Decoding Digital Minds to Understand Our Own
AI in mental health care could go very wrong. That’s why researchers are prioritizing it.
Can a machine ever truly understand a human? It has been the subject of philosophical debate for decades. But since the release of ChatGPT in 2022, it has become an urgent, practical question as millions have started to use AI assistants for everything from homework help to emotional support.
The stakes are very high. Last April, a 16-year-old in California was found dead by suicide. His father discovered that ChatGPT had offered to help the boy write a suicide note and dissuaded him from communicating with his parents about his distress. In August, the boy’s family filed a wrongful death lawsuit.
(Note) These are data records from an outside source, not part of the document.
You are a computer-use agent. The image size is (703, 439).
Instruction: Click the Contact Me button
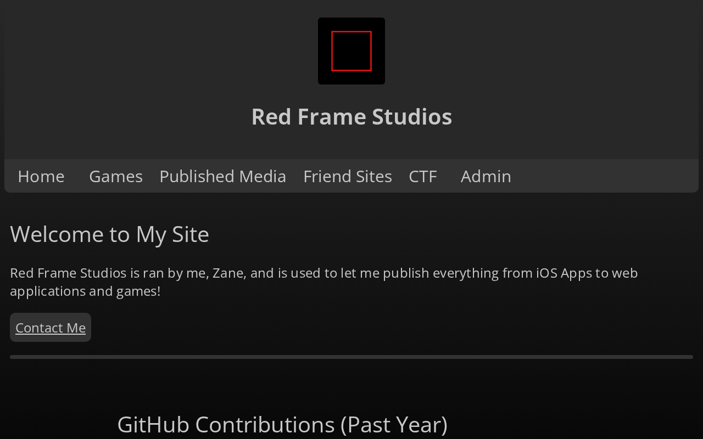51,328
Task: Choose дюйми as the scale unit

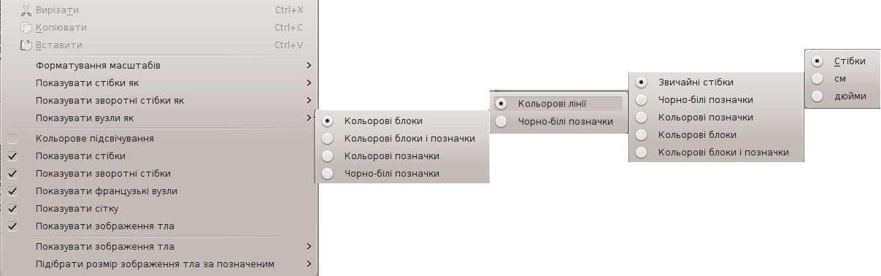Action: [x=842, y=96]
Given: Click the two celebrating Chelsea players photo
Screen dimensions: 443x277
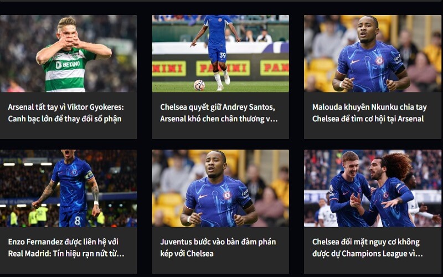Looking at the screenshot, I should pos(373,188).
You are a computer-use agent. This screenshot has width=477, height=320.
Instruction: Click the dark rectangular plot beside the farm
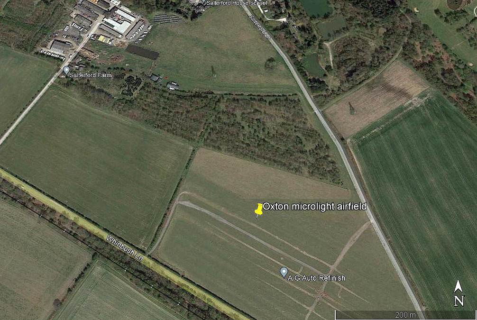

Earlier this year, a team at Brown landed a $20 million grant to launch ARIA, a national AI institute that will develop trustworthy AI assistants, starting with mental health applications. The foundation for this ambitious project was laid years ago by researchers asking fundamental questions about the nature of intelligence in humans and machines.

Does AI even understand what it’s saying?
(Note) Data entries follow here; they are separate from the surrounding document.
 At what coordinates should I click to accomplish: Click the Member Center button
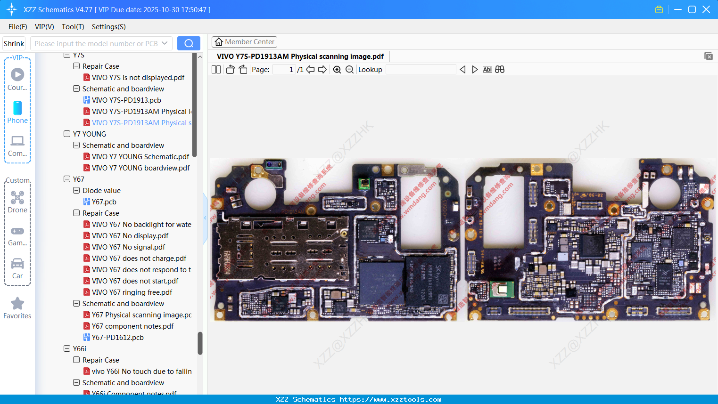pyautogui.click(x=244, y=42)
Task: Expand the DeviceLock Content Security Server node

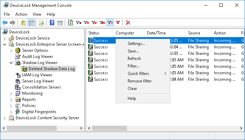Action: (x=5, y=118)
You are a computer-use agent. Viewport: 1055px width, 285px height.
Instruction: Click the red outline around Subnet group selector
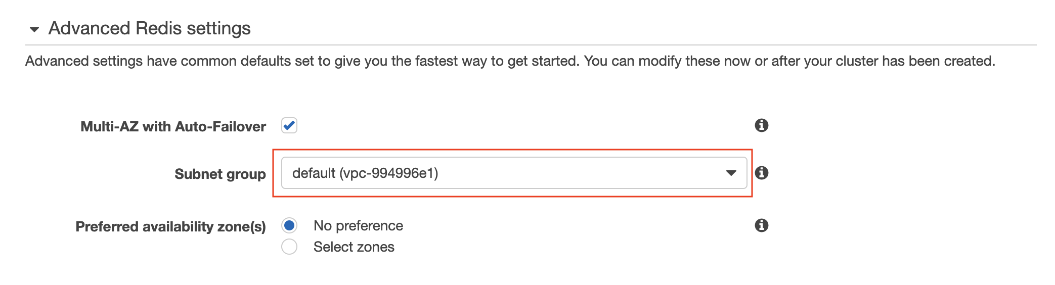point(513,150)
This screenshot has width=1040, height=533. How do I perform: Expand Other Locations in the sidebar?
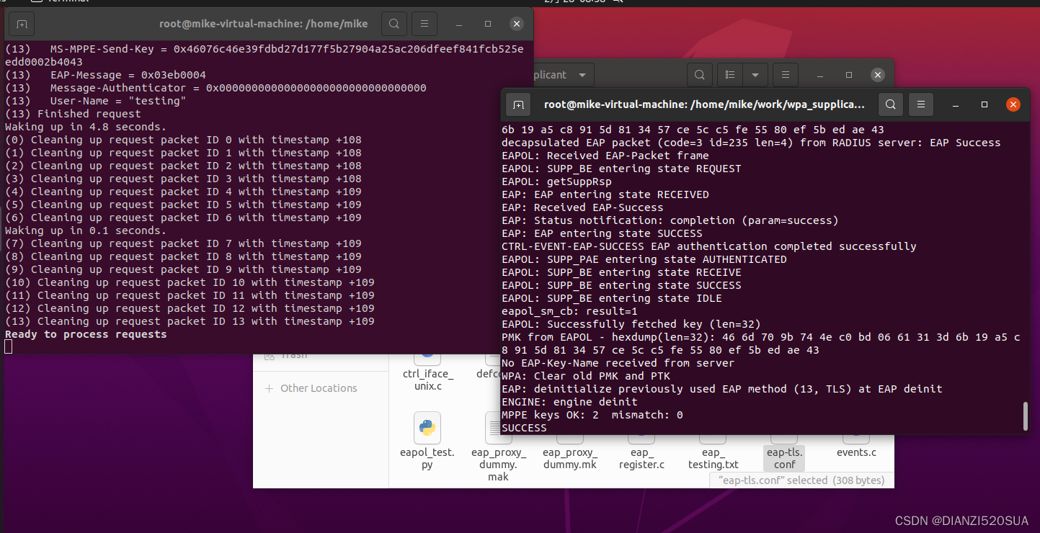point(318,388)
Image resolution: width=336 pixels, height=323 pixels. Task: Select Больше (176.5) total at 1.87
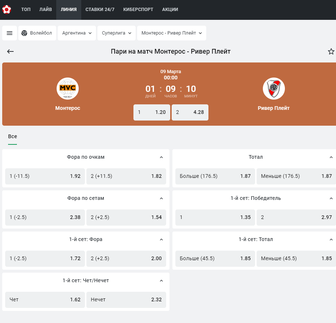[215, 176]
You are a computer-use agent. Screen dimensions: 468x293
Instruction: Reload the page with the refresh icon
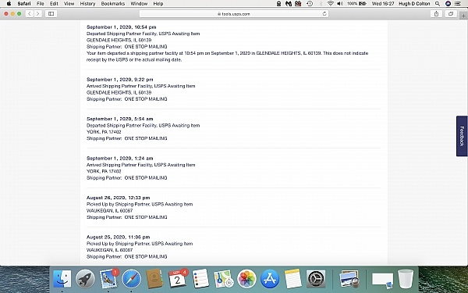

Ellie Pavlick, a distinguished associate professor of computer science, spends her days trying to crack one of AI’s most perplexing puzzles: Do machines actually understand the words they use, or are they just very sophisticated mimics? In addition to being the inaugural director of ARIA, Pavlick works as a research scientist at Google DeepMind and leads a Brown lab that probes how both humans and AI systems make sense of language. It’s detective work that requires equal parts computer science, philosophy, and cognitive science, a combination that makes her something of an anomaly in a field often dominated by pure technologists.
Pavlick’s unconventional path to AI research began with undergraduate degrees in economics and saxophone performance before pursuing a PhD in computer science. That multidisciplinary background shapes her approach to one of AI’s most fundamental questions: whether machines trained entirely on text can develop genuine understanding. “Words like intelligence, understanding, and thinking are being used to describe AI, but no one actually knows what they mean,” Pavlick says. Her team is working to change that.
For example, in one of Pavlick’s studies, she and a colleague tested whether AI trained only on text could understand real-world concepts like directions and colors. Surprisingly, after showing GPT-3 just a few examples of what left means in a simple grid, it could figure out what right means on its own, suggesting these systems might grasp spatial relationships despite never experiencing physical space.
This research is an example of one way to scientifically study the idea of “grounding,” a concept from philosophy and linguistics that asks whether the meaning of words depends on connections to the physical world, sensory experiences, or social interactions.